> [TASK INPUT]
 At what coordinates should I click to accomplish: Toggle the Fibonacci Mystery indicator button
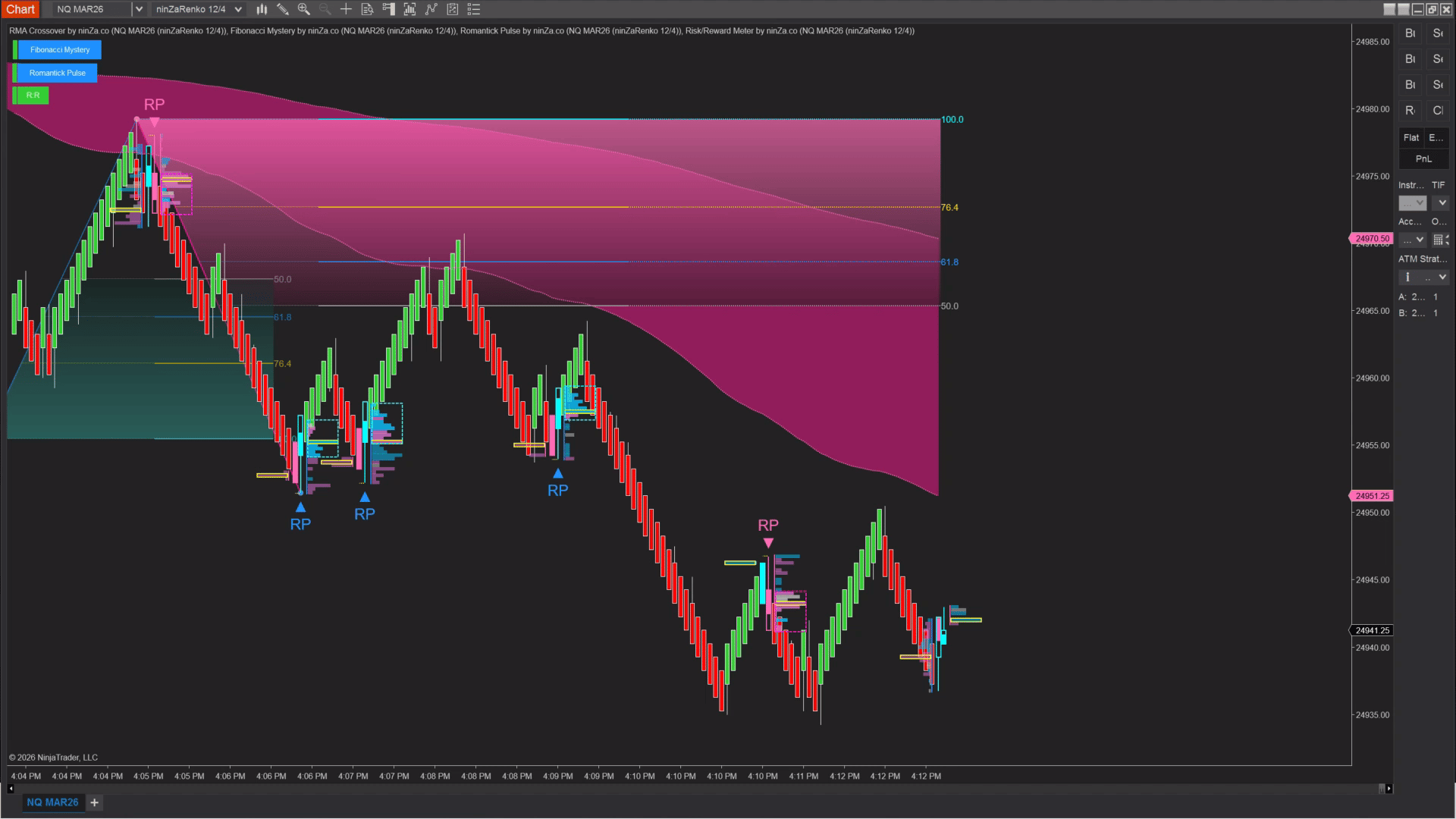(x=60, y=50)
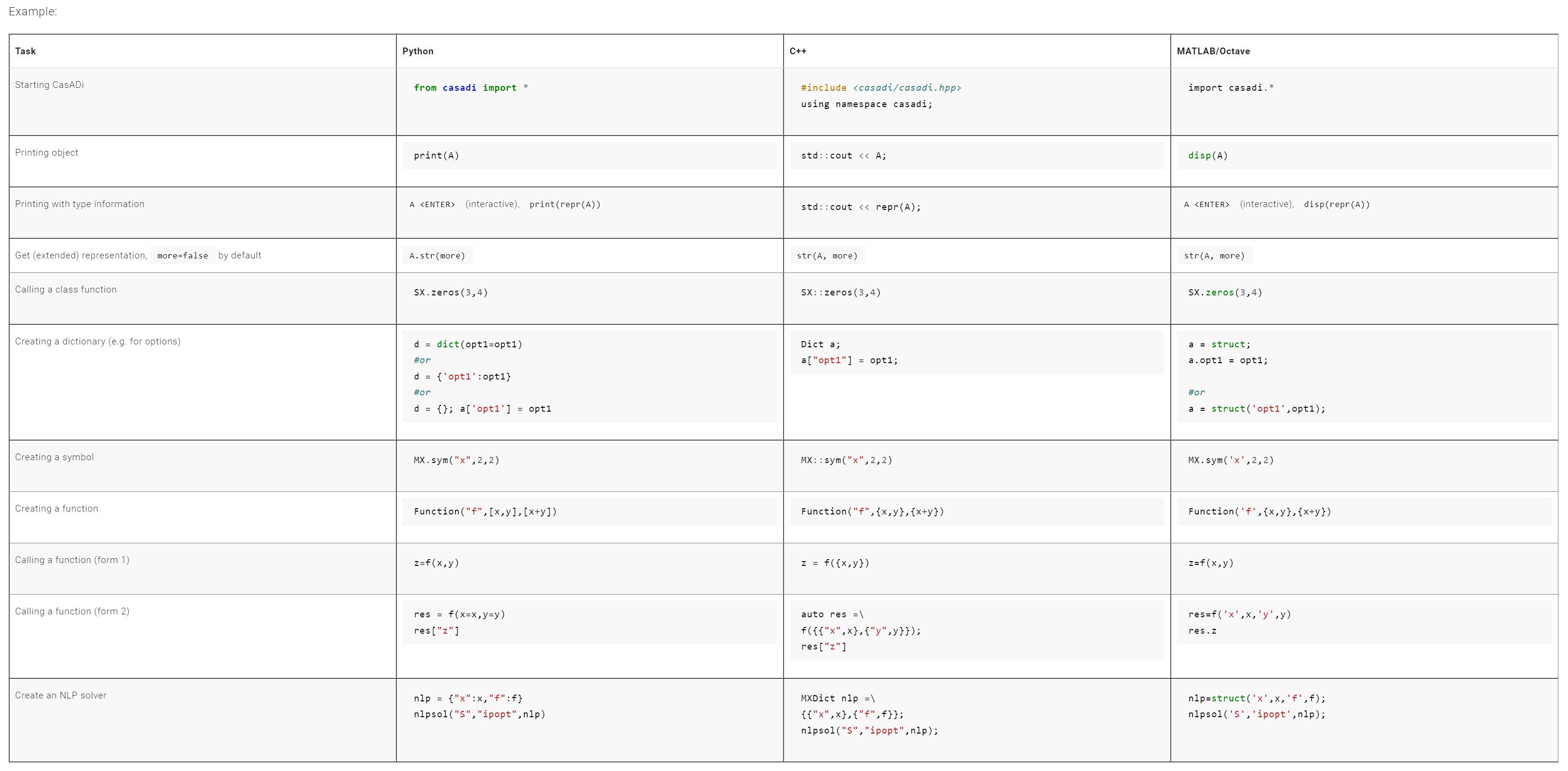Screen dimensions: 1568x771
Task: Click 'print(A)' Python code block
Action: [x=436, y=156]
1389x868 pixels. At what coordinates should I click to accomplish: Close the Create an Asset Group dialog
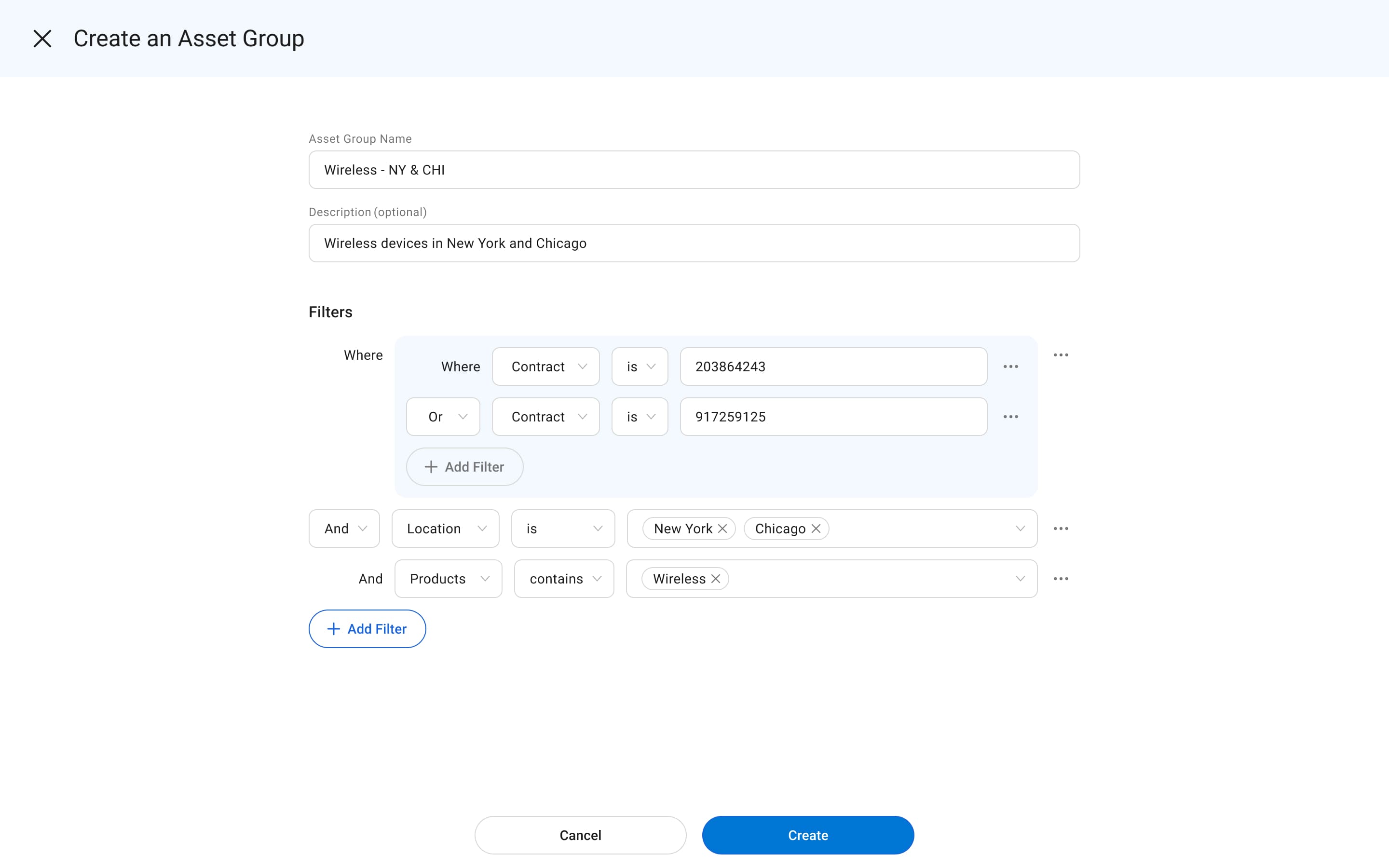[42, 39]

> [GOAL OF THE EXERCISE] Give back an exact reproduction of the entries, with all pictures excluded.

> [OUTPUT FOR THIS EXERCISE]
 At what coordinates should I click to accomplish: Toggle the Fibonacci Mystery indicator button
(x=60, y=50)
Screen dimensions: 1568x771
Task: Click 'print(A)' Python code block
Action: [x=436, y=156]
1389x868 pixels. At what coordinates should I click to accomplish: Close the Create an Asset Group dialog
[42, 39]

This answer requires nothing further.